Nothing is needed except the lines below that run from the one with "ベビーカレンダーアプリ (523, 2510)" through the one with "全員無料プレゼント (518, 2478)", repeated exactly.
══ Information
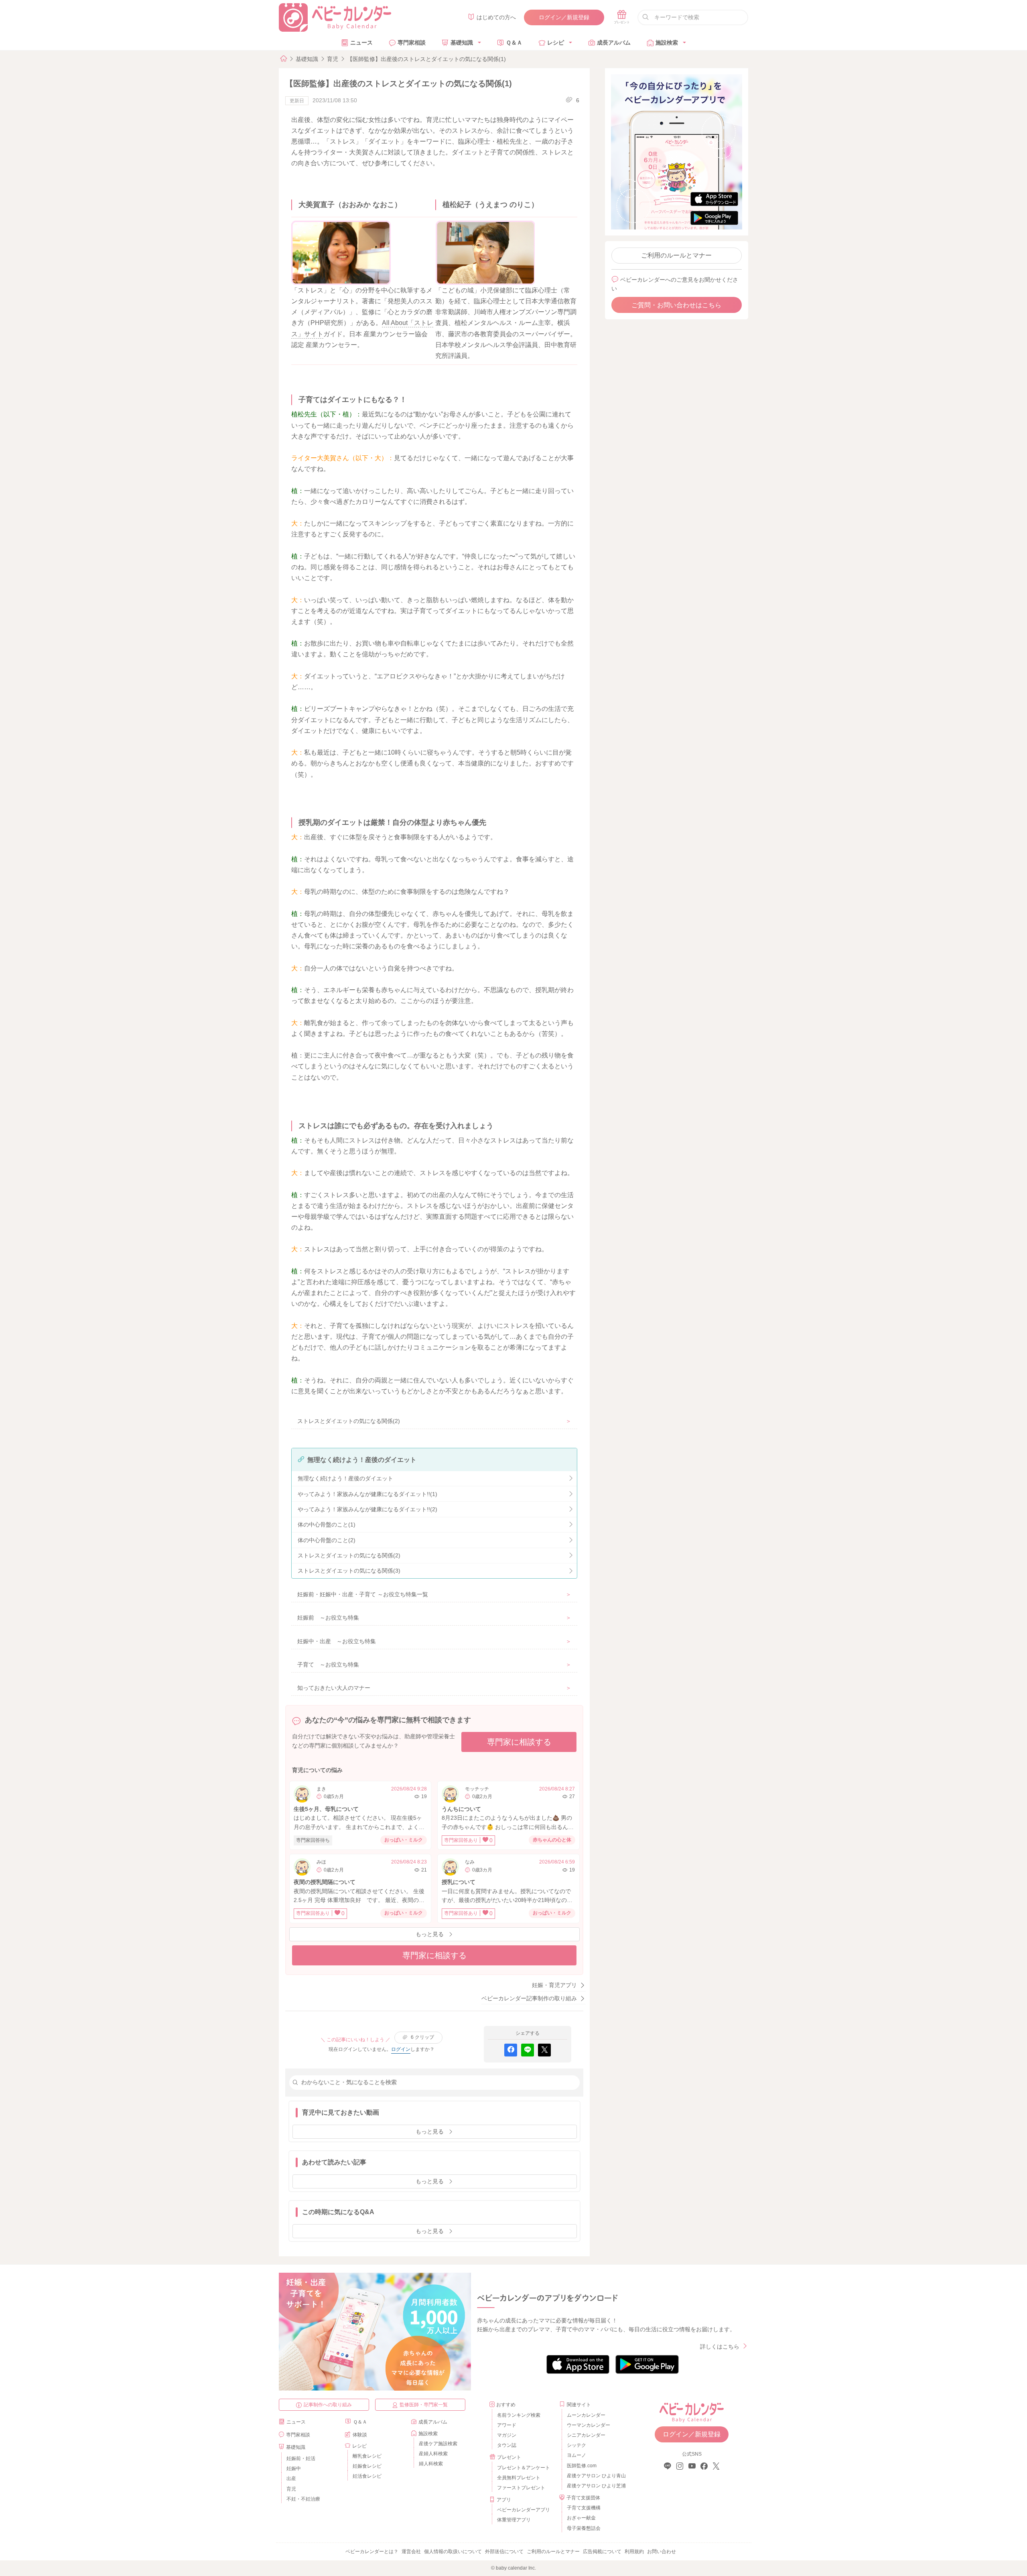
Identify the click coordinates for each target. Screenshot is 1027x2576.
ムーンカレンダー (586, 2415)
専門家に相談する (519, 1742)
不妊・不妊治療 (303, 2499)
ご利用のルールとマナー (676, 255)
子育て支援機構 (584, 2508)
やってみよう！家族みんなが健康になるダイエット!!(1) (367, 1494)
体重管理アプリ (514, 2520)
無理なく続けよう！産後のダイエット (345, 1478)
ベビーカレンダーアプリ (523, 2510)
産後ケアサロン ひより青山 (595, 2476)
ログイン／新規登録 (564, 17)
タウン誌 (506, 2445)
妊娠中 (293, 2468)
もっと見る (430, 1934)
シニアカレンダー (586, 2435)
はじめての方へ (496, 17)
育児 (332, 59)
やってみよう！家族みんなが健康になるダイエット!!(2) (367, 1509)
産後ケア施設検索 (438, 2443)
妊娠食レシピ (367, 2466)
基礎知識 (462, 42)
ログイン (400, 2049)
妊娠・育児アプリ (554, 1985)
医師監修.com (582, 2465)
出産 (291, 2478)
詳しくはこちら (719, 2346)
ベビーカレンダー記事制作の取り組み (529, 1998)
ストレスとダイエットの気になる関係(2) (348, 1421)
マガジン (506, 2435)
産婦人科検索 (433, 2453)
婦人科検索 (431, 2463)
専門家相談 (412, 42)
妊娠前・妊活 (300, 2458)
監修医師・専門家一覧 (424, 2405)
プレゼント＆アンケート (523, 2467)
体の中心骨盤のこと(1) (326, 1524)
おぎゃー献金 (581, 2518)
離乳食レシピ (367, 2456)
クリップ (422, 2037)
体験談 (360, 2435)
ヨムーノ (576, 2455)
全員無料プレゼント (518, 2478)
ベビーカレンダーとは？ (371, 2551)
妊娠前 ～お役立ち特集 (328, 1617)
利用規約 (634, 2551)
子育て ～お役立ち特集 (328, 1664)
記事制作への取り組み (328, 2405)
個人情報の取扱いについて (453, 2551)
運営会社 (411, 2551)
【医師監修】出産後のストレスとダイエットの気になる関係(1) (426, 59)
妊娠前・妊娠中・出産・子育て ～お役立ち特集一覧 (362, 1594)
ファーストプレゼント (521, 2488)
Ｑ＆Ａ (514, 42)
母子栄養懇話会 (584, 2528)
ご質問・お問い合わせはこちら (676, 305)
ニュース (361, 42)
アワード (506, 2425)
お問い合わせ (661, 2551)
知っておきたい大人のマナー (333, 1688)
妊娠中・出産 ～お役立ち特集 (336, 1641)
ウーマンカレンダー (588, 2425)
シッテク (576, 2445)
════
**Solution for this problem:**
ベビーカレンダーアプリ (523, 2510)
産後ケアサロン ひより青山 (595, 2476)
ログイン／新規登録 (564, 17)
タウン誌 (506, 2445)
妊娠中 (293, 2468)
もっと見る (430, 1934)
シニアカレンダー (586, 2435)
はじめての方へ (496, 17)
育児 (332, 59)
やってみよう！家族みんなが健康になるダイエット!!(2) (367, 1509)
産後ケア施設検索 (438, 2443)
妊娠食レシピ (367, 2466)
基礎知識 (462, 42)
ログイン (400, 2049)
妊娠・育児アプリ (554, 1985)
医師監修.com (582, 2465)
出産 (291, 2478)
詳しくはこちら (719, 2346)
ベビーカレンダー記事制作の取り組み (529, 1998)
ストレスとダイエットの気になる関係(2) (348, 1421)
マガジン (506, 2435)
産婦人科検索 (433, 2453)
婦人科検索 (431, 2463)
専門家相談 (412, 42)
妊娠前・妊活 (300, 2458)
監修医師・専門家一覧 (424, 2405)
プレゼント＆アンケート (523, 2467)
体の中心骨盤のこと(1) (326, 1524)
おぎゃー献金 (581, 2518)
離乳食レシピ (367, 2456)
クリップ (422, 2037)
体験談 (360, 2435)
ヨムーノ (576, 2455)
全員無料プレゼント (518, 2478)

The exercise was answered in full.